### [EXERCISE]
With no words added or dropped, transcribe the listing that follows.
── DATA TO EXAMINE ──
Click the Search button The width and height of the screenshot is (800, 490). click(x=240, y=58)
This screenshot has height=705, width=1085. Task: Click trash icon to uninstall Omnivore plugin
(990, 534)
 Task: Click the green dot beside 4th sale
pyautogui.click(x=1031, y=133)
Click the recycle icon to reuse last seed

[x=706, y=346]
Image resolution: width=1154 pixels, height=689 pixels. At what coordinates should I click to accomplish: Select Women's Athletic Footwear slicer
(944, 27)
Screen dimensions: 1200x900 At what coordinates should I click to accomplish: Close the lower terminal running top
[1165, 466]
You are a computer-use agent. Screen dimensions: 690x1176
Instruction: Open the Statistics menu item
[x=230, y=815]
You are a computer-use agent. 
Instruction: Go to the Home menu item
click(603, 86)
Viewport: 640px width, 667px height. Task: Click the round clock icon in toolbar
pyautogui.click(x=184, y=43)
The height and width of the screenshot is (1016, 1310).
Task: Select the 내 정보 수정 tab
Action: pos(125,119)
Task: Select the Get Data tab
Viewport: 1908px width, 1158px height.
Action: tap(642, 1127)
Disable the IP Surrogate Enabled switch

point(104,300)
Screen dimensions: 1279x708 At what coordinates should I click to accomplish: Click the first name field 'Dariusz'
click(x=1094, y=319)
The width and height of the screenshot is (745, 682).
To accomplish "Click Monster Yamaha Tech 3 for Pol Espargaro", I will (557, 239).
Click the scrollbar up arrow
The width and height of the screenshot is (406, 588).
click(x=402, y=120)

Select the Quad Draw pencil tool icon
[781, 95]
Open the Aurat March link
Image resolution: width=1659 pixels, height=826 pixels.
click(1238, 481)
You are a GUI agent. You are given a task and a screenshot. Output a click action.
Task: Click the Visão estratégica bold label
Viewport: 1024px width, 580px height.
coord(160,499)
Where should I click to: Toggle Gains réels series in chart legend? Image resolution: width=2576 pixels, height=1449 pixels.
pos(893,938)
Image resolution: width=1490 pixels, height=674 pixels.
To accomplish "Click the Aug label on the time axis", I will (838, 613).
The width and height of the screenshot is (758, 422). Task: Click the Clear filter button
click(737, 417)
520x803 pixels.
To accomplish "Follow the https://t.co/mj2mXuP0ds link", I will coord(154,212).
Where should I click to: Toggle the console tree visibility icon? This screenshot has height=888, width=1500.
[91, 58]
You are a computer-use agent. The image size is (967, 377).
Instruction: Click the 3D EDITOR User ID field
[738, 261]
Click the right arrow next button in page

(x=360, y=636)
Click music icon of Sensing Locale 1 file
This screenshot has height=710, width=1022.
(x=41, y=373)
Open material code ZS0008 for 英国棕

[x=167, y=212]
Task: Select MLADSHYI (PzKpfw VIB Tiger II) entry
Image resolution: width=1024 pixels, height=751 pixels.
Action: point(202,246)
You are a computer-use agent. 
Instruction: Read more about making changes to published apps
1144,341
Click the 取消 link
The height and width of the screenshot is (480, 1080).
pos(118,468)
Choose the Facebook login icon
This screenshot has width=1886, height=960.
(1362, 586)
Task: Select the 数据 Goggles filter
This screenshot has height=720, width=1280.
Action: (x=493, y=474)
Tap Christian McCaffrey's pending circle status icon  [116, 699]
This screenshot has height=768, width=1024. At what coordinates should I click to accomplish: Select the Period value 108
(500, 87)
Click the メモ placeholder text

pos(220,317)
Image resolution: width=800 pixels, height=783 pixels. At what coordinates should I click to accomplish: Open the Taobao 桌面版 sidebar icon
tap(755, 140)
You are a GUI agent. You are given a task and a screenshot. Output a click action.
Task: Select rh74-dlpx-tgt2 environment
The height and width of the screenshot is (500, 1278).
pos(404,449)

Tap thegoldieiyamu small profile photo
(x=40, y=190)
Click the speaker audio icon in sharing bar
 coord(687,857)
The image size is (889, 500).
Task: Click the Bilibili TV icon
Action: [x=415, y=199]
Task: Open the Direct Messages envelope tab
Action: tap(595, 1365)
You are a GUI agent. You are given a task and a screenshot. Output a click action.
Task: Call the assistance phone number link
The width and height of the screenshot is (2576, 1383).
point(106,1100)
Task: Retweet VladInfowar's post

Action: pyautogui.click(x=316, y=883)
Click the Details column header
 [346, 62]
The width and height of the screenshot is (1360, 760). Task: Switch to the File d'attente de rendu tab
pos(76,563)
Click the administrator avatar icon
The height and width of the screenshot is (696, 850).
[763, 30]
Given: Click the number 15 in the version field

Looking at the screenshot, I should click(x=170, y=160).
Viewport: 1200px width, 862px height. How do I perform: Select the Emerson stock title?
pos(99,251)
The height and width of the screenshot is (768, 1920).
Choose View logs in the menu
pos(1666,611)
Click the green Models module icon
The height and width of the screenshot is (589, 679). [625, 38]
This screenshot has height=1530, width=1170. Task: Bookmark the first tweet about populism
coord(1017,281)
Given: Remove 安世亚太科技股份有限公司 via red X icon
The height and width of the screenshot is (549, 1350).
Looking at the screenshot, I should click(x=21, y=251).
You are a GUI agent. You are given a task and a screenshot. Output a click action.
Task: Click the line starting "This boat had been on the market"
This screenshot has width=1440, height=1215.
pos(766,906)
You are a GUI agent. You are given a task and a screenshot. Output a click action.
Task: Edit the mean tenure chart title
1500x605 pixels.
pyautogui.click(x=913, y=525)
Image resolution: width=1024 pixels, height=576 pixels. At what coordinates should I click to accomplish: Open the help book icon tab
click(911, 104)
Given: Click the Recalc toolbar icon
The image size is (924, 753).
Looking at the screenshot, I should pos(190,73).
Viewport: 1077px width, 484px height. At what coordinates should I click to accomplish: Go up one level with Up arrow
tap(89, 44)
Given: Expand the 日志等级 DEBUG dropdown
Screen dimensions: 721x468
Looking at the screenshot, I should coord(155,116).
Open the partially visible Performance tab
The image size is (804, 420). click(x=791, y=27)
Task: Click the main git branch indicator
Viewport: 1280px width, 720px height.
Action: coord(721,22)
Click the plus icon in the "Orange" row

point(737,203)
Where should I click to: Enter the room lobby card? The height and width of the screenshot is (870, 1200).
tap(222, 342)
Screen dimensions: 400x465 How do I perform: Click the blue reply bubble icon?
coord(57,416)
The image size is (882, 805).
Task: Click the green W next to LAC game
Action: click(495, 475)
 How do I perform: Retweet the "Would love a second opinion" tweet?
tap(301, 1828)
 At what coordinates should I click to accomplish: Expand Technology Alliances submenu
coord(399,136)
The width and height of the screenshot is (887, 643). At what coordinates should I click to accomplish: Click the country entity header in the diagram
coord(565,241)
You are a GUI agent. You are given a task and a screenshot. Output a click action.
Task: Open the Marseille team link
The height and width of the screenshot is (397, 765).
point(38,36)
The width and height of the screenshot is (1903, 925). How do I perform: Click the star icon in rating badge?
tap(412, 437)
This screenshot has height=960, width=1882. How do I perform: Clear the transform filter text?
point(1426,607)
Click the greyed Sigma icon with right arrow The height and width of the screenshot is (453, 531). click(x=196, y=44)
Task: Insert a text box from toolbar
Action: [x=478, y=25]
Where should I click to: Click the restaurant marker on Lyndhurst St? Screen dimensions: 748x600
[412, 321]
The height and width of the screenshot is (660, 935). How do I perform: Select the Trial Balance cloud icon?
───
### [RESPONSE TO THE EXERCISE]
Click the Search button The width and height of the screenshot is (800, 490). click(x=240, y=58)
This screenshot has height=705, width=1085. Task: Click trash icon to uninstall Omnivore plugin
(990, 534)
 Task: Click the green dot beside 4th sale
pyautogui.click(x=1031, y=133)
Click the recycle icon to reuse last seed

[x=706, y=346]
Image resolution: width=1154 pixels, height=689 pixels. At what coordinates should I click to accomplish: Select Women's Athletic Footwear slicer
(944, 27)
Screen dimensions: 1200x900 At what coordinates should I click to accomplish: Close the lower terminal running top
[1165, 466]
You are a computer-use agent. Screen dimensions: 690x1176
Instruction: Open the Statistics menu item
[x=230, y=815]
You are a computer-use agent. 
Instruction: Go to the Home menu item
click(603, 86)
Viewport: 640px width, 667px height. Task: Click the round clock icon in toolbar
pyautogui.click(x=184, y=43)
The height and width of the screenshot is (1016, 1310).
Task: Select the 내 정보 수정 tab
Action: pos(125,119)
Task: Select the Get Data tab
Viewport: 1908px width, 1158px height.
Action: tap(642, 1127)
Disable the IP Surrogate Enabled switch

point(104,300)
Screen dimensions: 1279x708 At what coordinates should I click to accomplish: Click the first name field 'Dariusz'
click(x=1094, y=319)
The width and height of the screenshot is (745, 682).
To accomplish "Click Monster Yamaha Tech 3 for Pol Espargaro", I will (557, 239).
Click the scrollbar up arrow
The width and height of the screenshot is (406, 588).
click(x=402, y=120)

Select the Quad Draw pencil tool icon
[781, 95]
Open the Aurat March link
Image resolution: width=1659 pixels, height=826 pixels.
click(1238, 481)
You are a GUI agent. You are given a task and a screenshot. Output a click action.
Task: Click the Visão estratégica bold label
Viewport: 1024px width, 580px height.
coord(160,499)
Where should I click to: Toggle Gains réels series in chart legend? Image resolution: width=2576 pixels, height=1449 pixels.
pos(893,938)
Image resolution: width=1490 pixels, height=674 pixels.
To accomplish "Click the Aug label on the time axis", I will (838, 613).
The width and height of the screenshot is (758, 422). Task: Click the Clear filter button
click(737, 417)
520x803 pixels.
To accomplish "Follow the https://t.co/mj2mXuP0ds link", I will coord(154,212).
Where should I click to: Toggle the console tree visibility icon? This screenshot has height=888, width=1500.
[91, 58]
You are a computer-use agent. The image size is (967, 377).
Instruction: Click the 3D EDITOR User ID field
[738, 261]
Click the right arrow next button in page

(x=360, y=636)
Click music icon of Sensing Locale 1 file
This screenshot has height=710, width=1022.
(x=41, y=373)
Open material code ZS0008 for 英国棕

[x=167, y=212]
Task: Select MLADSHYI (PzKpfw VIB Tiger II) entry
Image resolution: width=1024 pixels, height=751 pixels.
Action: point(202,246)
You are a computer-use agent. 
Instruction: Read more about making changes to published apps
1144,341
Click the 取消 link
The height and width of the screenshot is (480, 1080).
pos(118,468)
Choose the Facebook login icon
This screenshot has width=1886, height=960.
(1362, 586)
Task: Select the 数据 Goggles filter
This screenshot has height=720, width=1280.
Action: (x=493, y=474)
Tap Christian McCaffrey's pending circle status icon  [116, 699]
This screenshot has height=768, width=1024. At what coordinates should I click to accomplish: Select the Period value 108
(500, 87)
Click the メモ placeholder text

pos(220,317)
Image resolution: width=800 pixels, height=783 pixels. At what coordinates should I click to accomplish: Open the Taobao 桌面版 sidebar icon
tap(755, 140)
You are a GUI agent. You are given a task and a screenshot. Output a click action.
Task: Select rh74-dlpx-tgt2 environment
The height and width of the screenshot is (500, 1278).
pos(404,449)

Tap thegoldieiyamu small profile photo
(x=40, y=190)
Click the speaker audio icon in sharing bar
 coord(687,857)
The image size is (889, 500).
Task: Click the Bilibili TV icon
Action: [x=415, y=199]
Task: Open the Direct Messages envelope tab
Action: tap(595, 1365)
You are a GUI agent. You are given a task and a screenshot. Output a click action.
Task: Call the assistance phone number link
The width and height of the screenshot is (2576, 1383).
point(106,1100)
Task: Retweet VladInfowar's post

Action: pyautogui.click(x=316, y=883)
Click the Details column header
 [346, 62]
The width and height of the screenshot is (1360, 760). Task: Switch to the File d'attente de rendu tab
pos(76,563)
Click the administrator avatar icon
The height and width of the screenshot is (696, 850).
[763, 30]
Given: Click the number 15 in the version field

Looking at the screenshot, I should click(x=170, y=160).
Viewport: 1200px width, 862px height. How do I perform: Select the Emerson stock title?
pos(99,251)
The height and width of the screenshot is (768, 1920).
Choose View logs in the menu
pos(1666,611)
Click the green Models module icon
The height and width of the screenshot is (589, 679). [625, 38]
This screenshot has height=1530, width=1170. Task: Bookmark the first tweet about populism
coord(1017,281)
Given: Remove 安世亚太科技股份有限公司 via red X icon
The height and width of the screenshot is (549, 1350).
Looking at the screenshot, I should click(x=21, y=251).
You are a GUI agent. You are given a task and a screenshot. Output a click action.
Task: Click the line starting "This boat had been on the market"
This screenshot has width=1440, height=1215.
pos(766,906)
You are a GUI agent. You are given a task and a screenshot. Output a click action.
Task: Edit the mean tenure chart title
1500x605 pixels.
pyautogui.click(x=913, y=525)
Image resolution: width=1024 pixels, height=576 pixels. At what coordinates should I click to accomplish: Open the help book icon tab
click(911, 104)
Given: Click the Recalc toolbar icon
The image size is (924, 753).
Looking at the screenshot, I should pos(190,73).
Viewport: 1077px width, 484px height. At what coordinates should I click to accomplish: Go up one level with Up arrow
tap(89, 44)
Given: Expand the 日志等级 DEBUG dropdown
Screen dimensions: 721x468
Looking at the screenshot, I should coord(155,116).
Open the partially visible Performance tab
The image size is (804, 420). click(x=791, y=27)
Task: Click the main git branch indicator
Viewport: 1280px width, 720px height.
Action: coord(721,22)
Click the plus icon in the "Orange" row

point(737,203)
Where should I click to: Enter the room lobby card? The height and width of the screenshot is (870, 1200).
tap(222, 342)
Screen dimensions: 400x465 How do I perform: Click the blue reply bubble icon?
coord(57,416)
The image size is (882, 805).
Task: Click the green W next to LAC game
Action: click(495, 475)
 How do I perform: Retweet the "Would love a second opinion" tweet?
tap(301, 1828)
 At what coordinates should I click to accomplish: Expand Technology Alliances submenu
coord(399,136)
The width and height of the screenshot is (887, 643). At what coordinates should I click to accomplish: Click the country entity header in the diagram
coord(565,241)
You are a GUI agent. You are given a task and a screenshot. Output a click action.
Task: Open the Marseille team link
The height and width of the screenshot is (397, 765).
point(38,36)
The width and height of the screenshot is (1903, 925). How do I perform: Click the star icon in rating badge?
tap(412, 437)
This screenshot has height=960, width=1882. How do I perform: Clear the transform filter text?
point(1426,607)
Click the greyed Sigma icon with right arrow The height and width of the screenshot is (453, 531). click(x=196, y=44)
Task: Insert a text box from toolbar
Action: [x=478, y=25]
Where should I click to: Click the restaurant marker on Lyndhurst St? Screen dimensions: 748x600
[412, 321]
The height and width of the screenshot is (660, 935). How do I perform: Select the Trial Balance cloud icon?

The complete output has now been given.